WHAT IS NEEDED → An exact copy of the lines from the one containing "Viewport: 1208px width, 722px height." through the last line below is required; include both of those lines and no others.

(Collected data)
▼

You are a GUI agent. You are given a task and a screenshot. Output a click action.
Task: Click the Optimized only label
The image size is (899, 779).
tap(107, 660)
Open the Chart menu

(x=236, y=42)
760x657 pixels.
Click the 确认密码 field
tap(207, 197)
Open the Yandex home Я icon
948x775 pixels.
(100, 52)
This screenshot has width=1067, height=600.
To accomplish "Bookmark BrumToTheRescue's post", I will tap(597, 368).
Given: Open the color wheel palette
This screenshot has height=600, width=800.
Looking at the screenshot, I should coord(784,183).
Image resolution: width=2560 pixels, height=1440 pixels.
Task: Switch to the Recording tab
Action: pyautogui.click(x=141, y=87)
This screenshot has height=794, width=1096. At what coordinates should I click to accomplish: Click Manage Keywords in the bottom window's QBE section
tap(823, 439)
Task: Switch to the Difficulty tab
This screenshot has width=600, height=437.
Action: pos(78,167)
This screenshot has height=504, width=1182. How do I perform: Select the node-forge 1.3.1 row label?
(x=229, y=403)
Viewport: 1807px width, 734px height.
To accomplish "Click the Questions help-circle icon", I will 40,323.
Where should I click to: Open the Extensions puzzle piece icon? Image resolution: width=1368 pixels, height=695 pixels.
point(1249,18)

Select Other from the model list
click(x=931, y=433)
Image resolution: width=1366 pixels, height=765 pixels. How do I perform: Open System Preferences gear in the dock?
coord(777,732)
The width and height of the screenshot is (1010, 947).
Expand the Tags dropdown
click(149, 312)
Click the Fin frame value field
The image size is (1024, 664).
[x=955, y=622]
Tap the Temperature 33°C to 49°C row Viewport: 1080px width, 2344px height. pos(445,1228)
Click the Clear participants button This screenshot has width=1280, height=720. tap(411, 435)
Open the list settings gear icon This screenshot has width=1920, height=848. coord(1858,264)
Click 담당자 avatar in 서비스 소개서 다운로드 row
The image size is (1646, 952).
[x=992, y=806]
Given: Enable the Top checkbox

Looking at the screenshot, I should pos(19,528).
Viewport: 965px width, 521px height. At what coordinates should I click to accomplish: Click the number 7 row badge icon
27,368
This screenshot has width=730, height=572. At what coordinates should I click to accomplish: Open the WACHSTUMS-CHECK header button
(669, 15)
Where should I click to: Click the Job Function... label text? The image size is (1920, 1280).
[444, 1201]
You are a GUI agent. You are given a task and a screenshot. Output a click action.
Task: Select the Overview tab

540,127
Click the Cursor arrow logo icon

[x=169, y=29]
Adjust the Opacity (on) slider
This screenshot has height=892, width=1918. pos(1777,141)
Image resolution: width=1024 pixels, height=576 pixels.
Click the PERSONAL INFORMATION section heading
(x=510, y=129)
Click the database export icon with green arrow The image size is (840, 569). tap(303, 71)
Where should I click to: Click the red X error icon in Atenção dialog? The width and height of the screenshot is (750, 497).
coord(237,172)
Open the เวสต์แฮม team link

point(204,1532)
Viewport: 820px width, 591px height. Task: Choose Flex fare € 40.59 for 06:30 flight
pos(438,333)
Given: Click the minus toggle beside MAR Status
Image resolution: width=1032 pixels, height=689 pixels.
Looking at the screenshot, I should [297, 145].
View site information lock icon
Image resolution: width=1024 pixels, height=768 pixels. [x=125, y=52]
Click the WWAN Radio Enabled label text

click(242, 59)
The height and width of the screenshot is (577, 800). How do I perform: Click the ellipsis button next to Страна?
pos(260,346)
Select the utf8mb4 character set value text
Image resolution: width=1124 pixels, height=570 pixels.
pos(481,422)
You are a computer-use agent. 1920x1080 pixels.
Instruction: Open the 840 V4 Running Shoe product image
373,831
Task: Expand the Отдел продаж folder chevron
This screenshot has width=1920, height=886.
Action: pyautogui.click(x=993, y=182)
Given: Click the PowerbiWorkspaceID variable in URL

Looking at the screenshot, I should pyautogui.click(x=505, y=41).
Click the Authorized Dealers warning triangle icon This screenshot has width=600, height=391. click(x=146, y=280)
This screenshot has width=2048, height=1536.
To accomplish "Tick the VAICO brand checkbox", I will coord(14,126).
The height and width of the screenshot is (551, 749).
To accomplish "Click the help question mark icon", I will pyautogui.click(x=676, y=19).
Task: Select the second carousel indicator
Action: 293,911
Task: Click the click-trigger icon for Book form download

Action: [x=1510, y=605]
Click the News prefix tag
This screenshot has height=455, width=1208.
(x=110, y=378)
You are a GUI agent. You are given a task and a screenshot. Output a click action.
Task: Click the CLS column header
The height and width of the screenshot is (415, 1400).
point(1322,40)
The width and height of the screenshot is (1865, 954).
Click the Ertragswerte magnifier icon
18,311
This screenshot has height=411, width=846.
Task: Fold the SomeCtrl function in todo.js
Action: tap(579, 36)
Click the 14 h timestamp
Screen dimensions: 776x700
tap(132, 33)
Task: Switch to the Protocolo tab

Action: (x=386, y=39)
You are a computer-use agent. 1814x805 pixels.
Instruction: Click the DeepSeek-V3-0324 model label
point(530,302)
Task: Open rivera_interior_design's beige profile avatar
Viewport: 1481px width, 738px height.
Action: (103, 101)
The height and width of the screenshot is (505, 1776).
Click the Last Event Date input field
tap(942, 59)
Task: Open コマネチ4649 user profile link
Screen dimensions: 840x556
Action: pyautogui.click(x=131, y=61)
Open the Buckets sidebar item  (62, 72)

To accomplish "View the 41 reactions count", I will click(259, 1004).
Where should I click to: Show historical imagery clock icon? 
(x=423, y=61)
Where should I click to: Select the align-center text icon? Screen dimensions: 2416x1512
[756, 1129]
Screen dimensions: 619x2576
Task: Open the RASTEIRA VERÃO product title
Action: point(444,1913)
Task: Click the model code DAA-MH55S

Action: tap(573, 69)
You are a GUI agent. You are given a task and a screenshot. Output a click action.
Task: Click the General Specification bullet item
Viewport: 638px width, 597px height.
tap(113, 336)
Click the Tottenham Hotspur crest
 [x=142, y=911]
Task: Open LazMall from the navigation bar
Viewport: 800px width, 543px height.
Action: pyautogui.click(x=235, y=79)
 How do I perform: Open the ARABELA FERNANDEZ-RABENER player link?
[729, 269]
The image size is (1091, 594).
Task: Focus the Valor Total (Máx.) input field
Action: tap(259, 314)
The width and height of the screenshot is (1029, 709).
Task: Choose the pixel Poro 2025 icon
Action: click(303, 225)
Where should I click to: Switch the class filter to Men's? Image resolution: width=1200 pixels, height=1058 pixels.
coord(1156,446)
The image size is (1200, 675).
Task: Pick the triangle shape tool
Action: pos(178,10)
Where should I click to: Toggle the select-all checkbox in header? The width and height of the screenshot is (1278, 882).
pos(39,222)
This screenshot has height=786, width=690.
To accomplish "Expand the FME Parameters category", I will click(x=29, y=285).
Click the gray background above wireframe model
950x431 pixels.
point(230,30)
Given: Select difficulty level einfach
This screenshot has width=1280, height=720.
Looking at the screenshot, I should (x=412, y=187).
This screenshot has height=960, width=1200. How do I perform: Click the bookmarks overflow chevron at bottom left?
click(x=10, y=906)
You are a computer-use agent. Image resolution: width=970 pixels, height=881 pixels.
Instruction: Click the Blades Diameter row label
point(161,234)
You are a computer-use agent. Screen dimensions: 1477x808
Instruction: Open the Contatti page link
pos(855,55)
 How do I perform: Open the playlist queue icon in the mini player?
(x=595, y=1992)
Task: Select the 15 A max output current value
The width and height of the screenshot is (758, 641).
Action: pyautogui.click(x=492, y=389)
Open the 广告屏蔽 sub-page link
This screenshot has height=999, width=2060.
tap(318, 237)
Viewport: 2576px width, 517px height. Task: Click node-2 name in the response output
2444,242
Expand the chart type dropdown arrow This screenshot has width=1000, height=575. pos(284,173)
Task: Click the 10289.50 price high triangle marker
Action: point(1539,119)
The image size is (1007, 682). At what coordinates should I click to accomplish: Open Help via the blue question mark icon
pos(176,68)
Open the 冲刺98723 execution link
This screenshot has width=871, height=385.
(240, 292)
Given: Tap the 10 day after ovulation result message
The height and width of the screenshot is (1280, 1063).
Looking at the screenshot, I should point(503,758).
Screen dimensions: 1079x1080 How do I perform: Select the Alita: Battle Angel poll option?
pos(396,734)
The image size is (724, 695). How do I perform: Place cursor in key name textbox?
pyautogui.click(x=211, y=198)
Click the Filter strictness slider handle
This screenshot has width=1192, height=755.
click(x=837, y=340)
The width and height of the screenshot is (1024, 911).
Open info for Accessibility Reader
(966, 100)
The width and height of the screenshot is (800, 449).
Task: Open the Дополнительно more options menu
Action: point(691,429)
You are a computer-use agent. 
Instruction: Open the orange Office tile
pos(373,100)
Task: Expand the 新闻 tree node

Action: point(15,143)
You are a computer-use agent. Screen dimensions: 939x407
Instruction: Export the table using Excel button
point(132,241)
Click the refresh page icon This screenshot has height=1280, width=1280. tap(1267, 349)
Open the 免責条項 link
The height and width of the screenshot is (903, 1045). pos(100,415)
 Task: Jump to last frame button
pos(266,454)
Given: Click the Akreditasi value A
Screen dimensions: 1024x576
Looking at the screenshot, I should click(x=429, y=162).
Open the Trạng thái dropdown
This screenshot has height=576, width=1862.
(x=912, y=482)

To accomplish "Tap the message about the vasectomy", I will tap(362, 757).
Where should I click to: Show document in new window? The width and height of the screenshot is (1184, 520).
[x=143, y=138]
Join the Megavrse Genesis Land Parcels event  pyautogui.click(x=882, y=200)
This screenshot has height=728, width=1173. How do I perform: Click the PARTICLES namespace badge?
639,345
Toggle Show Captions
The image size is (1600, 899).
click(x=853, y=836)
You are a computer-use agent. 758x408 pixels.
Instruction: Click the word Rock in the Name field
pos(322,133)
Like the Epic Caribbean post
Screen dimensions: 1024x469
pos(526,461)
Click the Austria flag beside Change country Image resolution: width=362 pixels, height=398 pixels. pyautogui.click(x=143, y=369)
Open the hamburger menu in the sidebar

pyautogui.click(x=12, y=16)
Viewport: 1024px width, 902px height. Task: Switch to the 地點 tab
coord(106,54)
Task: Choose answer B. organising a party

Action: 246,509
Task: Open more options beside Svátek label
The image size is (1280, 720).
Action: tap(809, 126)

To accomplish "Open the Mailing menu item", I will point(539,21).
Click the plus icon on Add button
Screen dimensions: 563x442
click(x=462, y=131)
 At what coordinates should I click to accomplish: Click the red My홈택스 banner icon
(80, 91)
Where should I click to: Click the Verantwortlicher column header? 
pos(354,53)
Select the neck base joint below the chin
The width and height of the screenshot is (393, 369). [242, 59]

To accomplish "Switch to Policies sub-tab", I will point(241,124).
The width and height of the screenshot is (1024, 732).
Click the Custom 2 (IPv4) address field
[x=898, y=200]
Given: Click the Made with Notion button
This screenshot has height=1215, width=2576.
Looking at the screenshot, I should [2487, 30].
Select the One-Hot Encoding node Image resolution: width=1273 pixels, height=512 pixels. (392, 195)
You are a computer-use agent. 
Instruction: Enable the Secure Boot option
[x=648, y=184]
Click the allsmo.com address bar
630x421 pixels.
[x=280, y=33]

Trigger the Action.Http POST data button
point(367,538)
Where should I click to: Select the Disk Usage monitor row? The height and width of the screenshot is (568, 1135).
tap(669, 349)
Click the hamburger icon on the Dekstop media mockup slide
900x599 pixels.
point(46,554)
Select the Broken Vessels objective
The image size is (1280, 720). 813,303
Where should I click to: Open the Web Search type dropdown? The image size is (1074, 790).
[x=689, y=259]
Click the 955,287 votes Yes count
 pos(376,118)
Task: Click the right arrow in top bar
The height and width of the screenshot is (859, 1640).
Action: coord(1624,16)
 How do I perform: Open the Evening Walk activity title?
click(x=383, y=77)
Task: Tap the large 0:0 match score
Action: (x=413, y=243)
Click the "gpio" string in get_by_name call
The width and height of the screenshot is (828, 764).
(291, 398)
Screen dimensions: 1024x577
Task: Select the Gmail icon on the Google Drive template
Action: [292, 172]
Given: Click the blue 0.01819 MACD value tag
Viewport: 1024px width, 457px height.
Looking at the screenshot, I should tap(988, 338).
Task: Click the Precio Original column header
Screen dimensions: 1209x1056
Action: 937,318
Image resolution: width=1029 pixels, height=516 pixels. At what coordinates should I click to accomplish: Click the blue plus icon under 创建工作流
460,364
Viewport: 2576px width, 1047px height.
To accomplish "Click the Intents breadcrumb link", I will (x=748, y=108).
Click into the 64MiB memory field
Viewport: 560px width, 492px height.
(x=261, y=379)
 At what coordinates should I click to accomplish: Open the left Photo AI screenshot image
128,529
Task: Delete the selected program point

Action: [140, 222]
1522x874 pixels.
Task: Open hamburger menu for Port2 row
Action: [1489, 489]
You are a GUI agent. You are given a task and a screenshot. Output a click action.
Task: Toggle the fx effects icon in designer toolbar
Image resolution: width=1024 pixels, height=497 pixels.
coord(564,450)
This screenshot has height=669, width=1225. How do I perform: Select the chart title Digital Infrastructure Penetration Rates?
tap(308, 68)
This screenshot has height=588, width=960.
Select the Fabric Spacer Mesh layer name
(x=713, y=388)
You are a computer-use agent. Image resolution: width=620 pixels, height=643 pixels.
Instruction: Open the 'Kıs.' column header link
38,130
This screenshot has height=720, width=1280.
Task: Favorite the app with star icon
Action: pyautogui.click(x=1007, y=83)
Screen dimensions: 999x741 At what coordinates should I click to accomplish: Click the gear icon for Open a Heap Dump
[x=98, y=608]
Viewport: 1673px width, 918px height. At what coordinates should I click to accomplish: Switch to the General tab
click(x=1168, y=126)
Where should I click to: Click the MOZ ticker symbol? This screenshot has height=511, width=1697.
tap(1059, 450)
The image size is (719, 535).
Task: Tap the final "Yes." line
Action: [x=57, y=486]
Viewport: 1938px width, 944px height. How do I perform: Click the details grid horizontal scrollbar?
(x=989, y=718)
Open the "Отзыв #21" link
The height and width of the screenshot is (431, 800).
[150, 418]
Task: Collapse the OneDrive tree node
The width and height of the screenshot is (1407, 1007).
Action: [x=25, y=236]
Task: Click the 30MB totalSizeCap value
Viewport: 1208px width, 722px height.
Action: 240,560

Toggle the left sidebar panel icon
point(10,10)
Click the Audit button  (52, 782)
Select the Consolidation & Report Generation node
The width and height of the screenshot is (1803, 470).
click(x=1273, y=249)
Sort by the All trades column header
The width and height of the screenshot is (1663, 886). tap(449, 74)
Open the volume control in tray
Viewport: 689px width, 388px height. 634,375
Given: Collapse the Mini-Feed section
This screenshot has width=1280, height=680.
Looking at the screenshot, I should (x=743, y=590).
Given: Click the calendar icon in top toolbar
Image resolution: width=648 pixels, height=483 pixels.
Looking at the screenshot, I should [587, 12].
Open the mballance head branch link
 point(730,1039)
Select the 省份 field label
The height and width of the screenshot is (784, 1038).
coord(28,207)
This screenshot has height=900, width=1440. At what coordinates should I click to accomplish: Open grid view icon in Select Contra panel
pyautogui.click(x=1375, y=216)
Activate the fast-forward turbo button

▲

FINAL ANSWER →
Viewport: 1208px width, 722px height.
Action: 240,560

Toggle the left sidebar panel icon
point(10,10)
Click the Audit button  (52, 782)
Select the Consolidation & Report Generation node
The width and height of the screenshot is (1803, 470).
click(x=1273, y=249)
Sort by the All trades column header
The width and height of the screenshot is (1663, 886). tap(449, 74)
Open the volume control in tray
Viewport: 689px width, 388px height. 634,375
Given: Collapse the Mini-Feed section
This screenshot has width=1280, height=680.
Looking at the screenshot, I should (x=743, y=590).
Given: Click the calendar icon in top toolbar
Image resolution: width=648 pixels, height=483 pixels.
Looking at the screenshot, I should [587, 12].
Open the mballance head branch link
 point(730,1039)
Select the 省份 field label
The height and width of the screenshot is (784, 1038).
coord(28,207)
This screenshot has height=900, width=1440. At what coordinates should I click to accomplish: Open grid view icon in Select Contra panel
pyautogui.click(x=1375, y=216)
Activate the fast-forward turbo button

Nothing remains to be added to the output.